── Information ──
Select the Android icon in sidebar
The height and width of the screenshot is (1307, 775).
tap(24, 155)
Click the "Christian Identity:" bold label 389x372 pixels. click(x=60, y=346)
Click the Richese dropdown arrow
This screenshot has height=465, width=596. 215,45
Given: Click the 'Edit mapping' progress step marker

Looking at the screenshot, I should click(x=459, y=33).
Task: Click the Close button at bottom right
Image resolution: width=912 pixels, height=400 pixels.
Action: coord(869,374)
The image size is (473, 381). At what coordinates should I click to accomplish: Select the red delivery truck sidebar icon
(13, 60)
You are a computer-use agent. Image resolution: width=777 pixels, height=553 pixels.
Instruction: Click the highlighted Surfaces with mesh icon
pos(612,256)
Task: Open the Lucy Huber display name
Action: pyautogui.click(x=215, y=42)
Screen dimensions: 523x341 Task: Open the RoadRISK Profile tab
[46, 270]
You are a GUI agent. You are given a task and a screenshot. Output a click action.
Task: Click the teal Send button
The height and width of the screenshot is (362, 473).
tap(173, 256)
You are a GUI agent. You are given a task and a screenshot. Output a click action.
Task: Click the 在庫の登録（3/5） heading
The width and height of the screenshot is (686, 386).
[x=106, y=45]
───
── Information ──
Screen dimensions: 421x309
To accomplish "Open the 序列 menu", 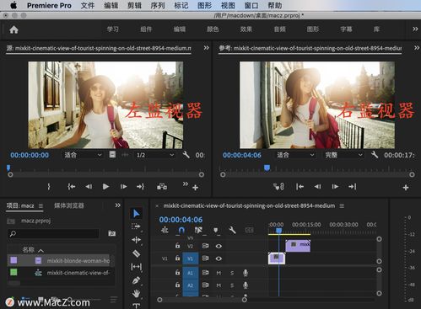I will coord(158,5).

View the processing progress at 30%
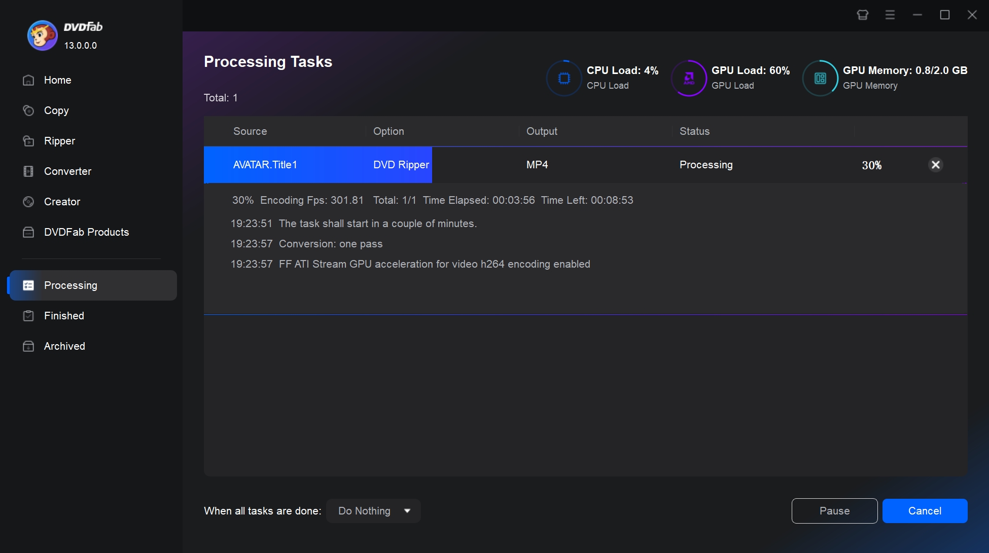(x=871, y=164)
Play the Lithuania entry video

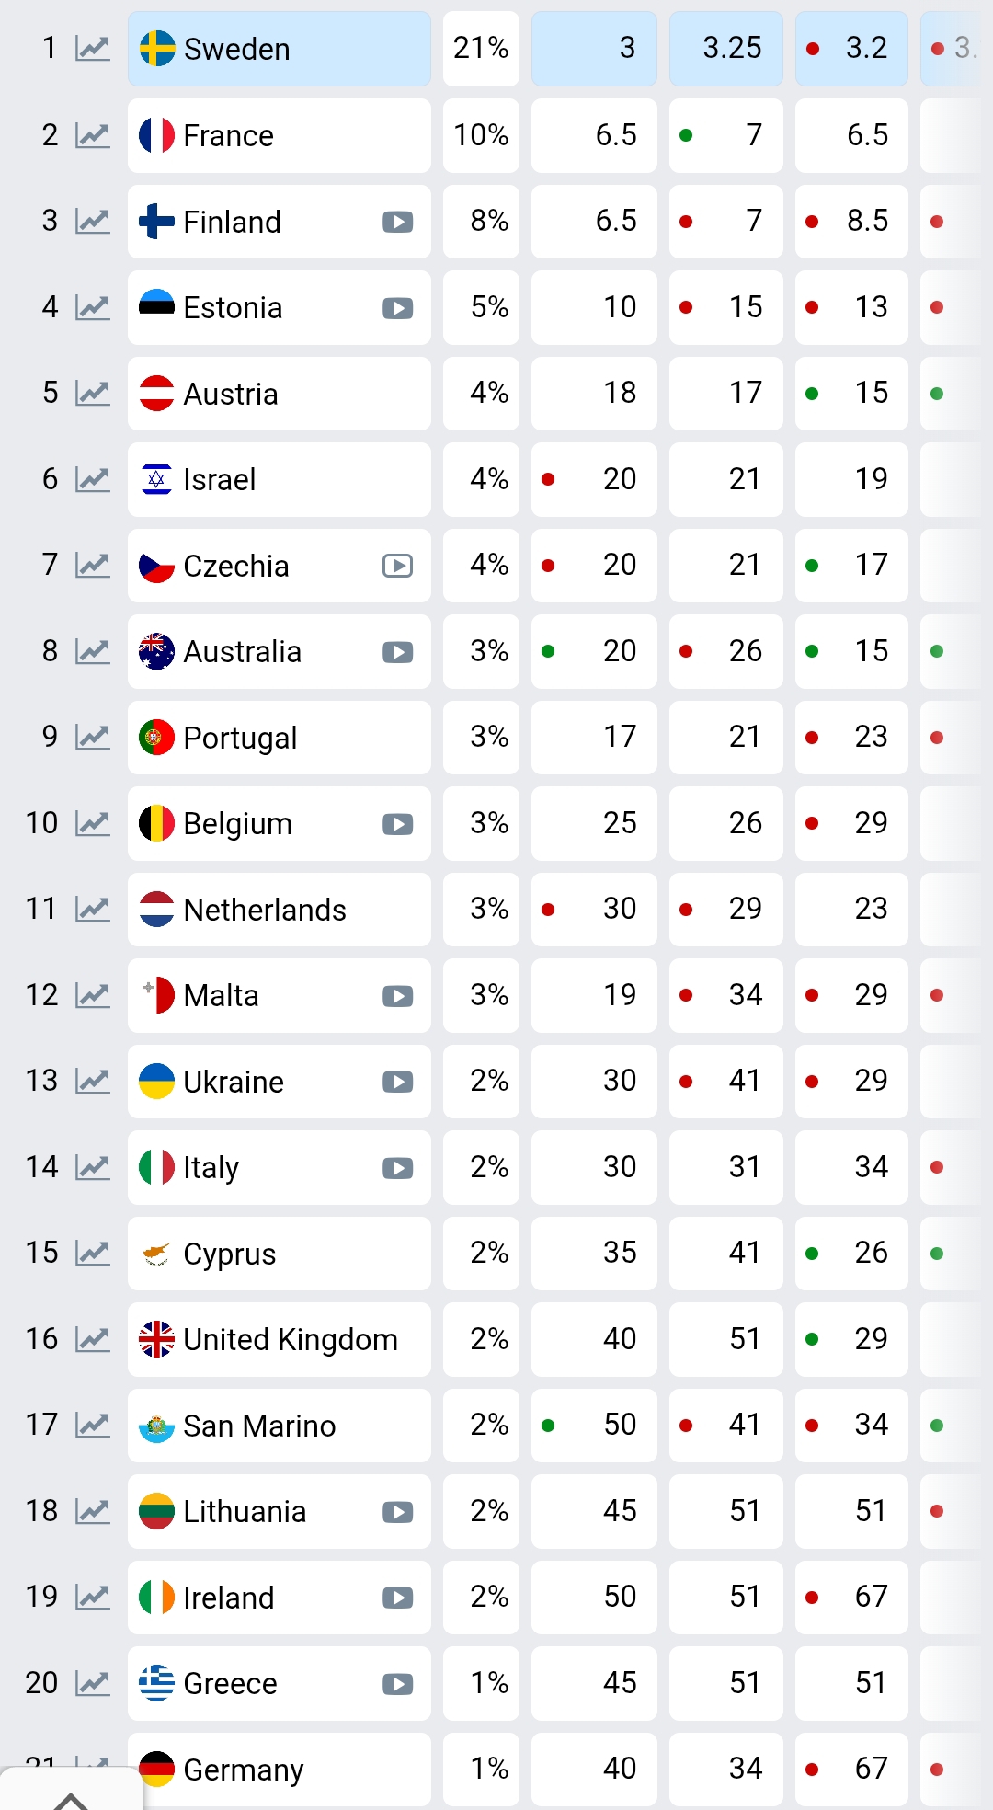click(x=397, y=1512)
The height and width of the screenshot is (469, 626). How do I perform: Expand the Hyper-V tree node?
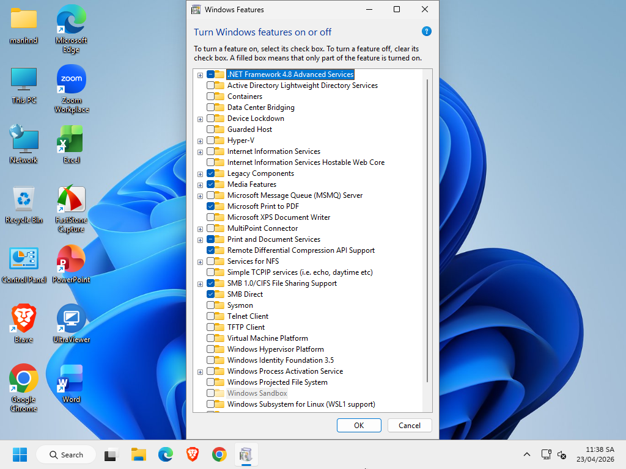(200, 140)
───
Required work >>
Out of the records above, pull each line containing the word "button".

Solution for this problem >>
Task: Click the Close button at bottom right
Task: Click the teal Send button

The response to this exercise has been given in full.